I needed a distraction from the crushing reality of the job market, so I became an avid reader of Missed Connections. I was the guy who would always email his friends and be like: “This has to be you that this chick is posting about”, because we were all single and felt some pride in ownership over whatever scene it was that we were in. It became a compelling reason to leave the house everyday, even though I was miserable. I’d think, “Hey, there are a lot of MCs from (such and such place), I think I’ll go there just to see what the girls are like.”

I was really into the sartorial look. I’d always want to wear something that would be easy to describe and I’d dream up the ways I’d want to be seen, like: “You had on a tweed coat and cardigan with a tie clip shaped like an oil derrick, and you were drinking a coffee on the patio at the Cedar.”

I even posted a missed connection for my girlfriend after the night we first met and I gave her my number. It wasn’t until she called me back two months later that I learned she had no idea what missed connections were.

From craigslist I obtained (in chronological order) a futon, a barback job in the North Loop, and a volunteer job selling grand pianos that turned into part time work. I also had two more jobs that were referred to me from other guys who found them on craigslist. One as a carpenter’s union picket-line demonstrator and one as an amusement park gift shopkeeper.

Craigslisting for jobs convinced me that I wasn’t specialized. I wasn’t destined to do anything in particular, I just did whatever needed to be done until it was finished or I messed it up. I would usually search under the general heading “jobs” or “gigs” and try to find something that I wouldn’t need a car to get to. I’d rewrite my resume, send it off, and wait for a return email while I looked for more more potential positions and sulked around my parents basement.

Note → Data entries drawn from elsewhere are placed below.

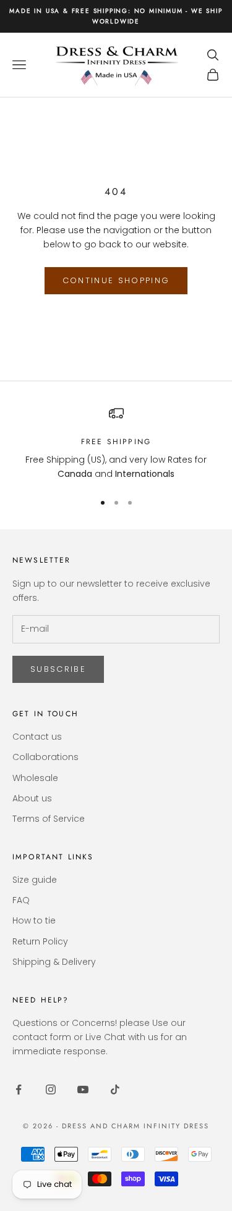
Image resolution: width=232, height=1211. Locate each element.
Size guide (34, 880)
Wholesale (35, 778)
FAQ (21, 900)
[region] (116, 444)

My friend Adam was a craigslist “powerlister”. His job was craigslist, in a more literal sense. He and his dad would scour the freelist for vintage electronics, lawnmowers, and computer parts then refurbish or cannibalize them and post it back on craigslist for profit. Their house looked like something out of Hoarders mixed with the Possum Lodge from Red Green. Every time we’d hang out he’d have to leave early to go pick up a Commodore 64 in the exurbs or something.

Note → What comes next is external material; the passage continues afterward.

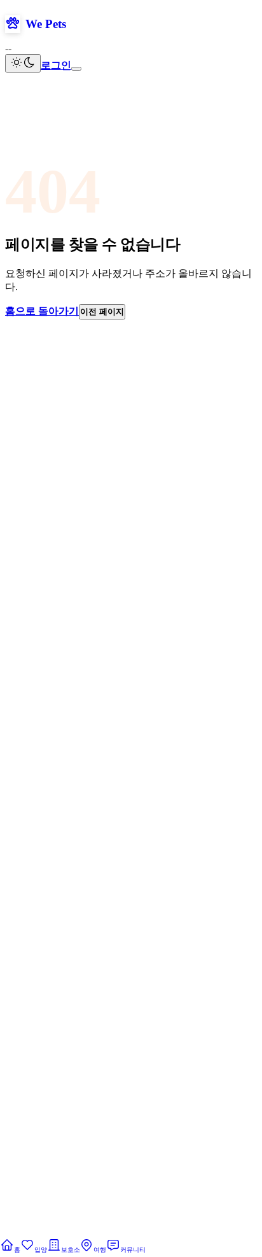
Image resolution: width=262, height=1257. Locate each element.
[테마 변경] (23, 63)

I would read the free list often, but I never went to pick anything up. Just like the MC list, I had some compulsion to see every post (or at least every title). I felt like it was my responsibility to see all that craigslist had to offer and filter it down for my friends. Scrolling through page after page, all you’re really looking for is the familiar post that says: “You’ve seen all this before, so you can stop now.” The only thing I ever got out of the experience was a heightened sense of duty and memory recall.

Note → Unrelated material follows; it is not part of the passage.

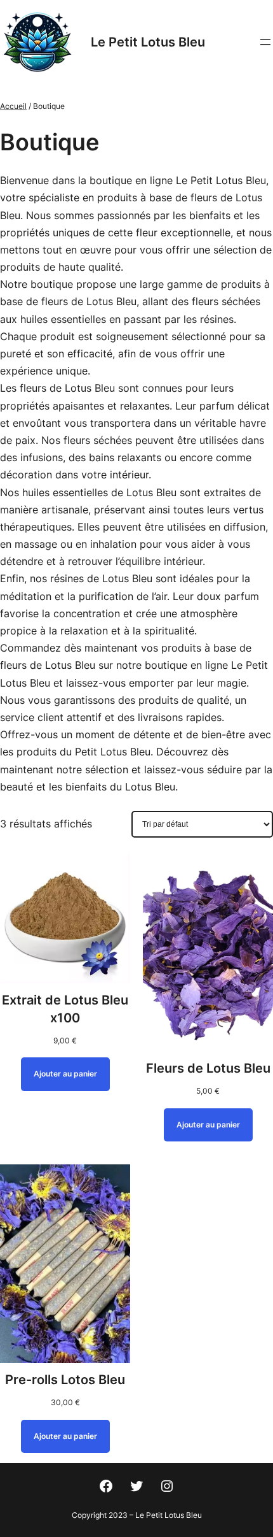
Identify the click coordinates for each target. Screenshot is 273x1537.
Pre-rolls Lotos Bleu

Today I have a job, a car, and a girlfriend. The way I use craigslist has changed a lot. I don’t mindlessly scan, searching desperately for anything that I could use/relate to. I use focused searches and know exactly what I’m looking for before I even open my laptop.

I think there’s something about scanning craigslist that symbolizes Gen Y’s endurance of the Great Recession. Not having jobs left us feeling defeated, and we became unfocused and unspecialized. The time spent on the internet during those years of underemployment made us develop ourselves for our own sake, for a sense of completion, and not in the direction of any particular goal.

That’s why I feel you see more well-rounded individuals with general knowledge in the post-recession workforce. The people with hyper-specialized knowledge were likely working during the recession and have leadership roles in their businesses today, but the people working underneath them have a more comprehensive, cosmopolitan knowledge of both intellectual details and the the bigger picture grit that comes from being pampered with knowledge by the internet while simultaneously being told you’re worthless by the world at large.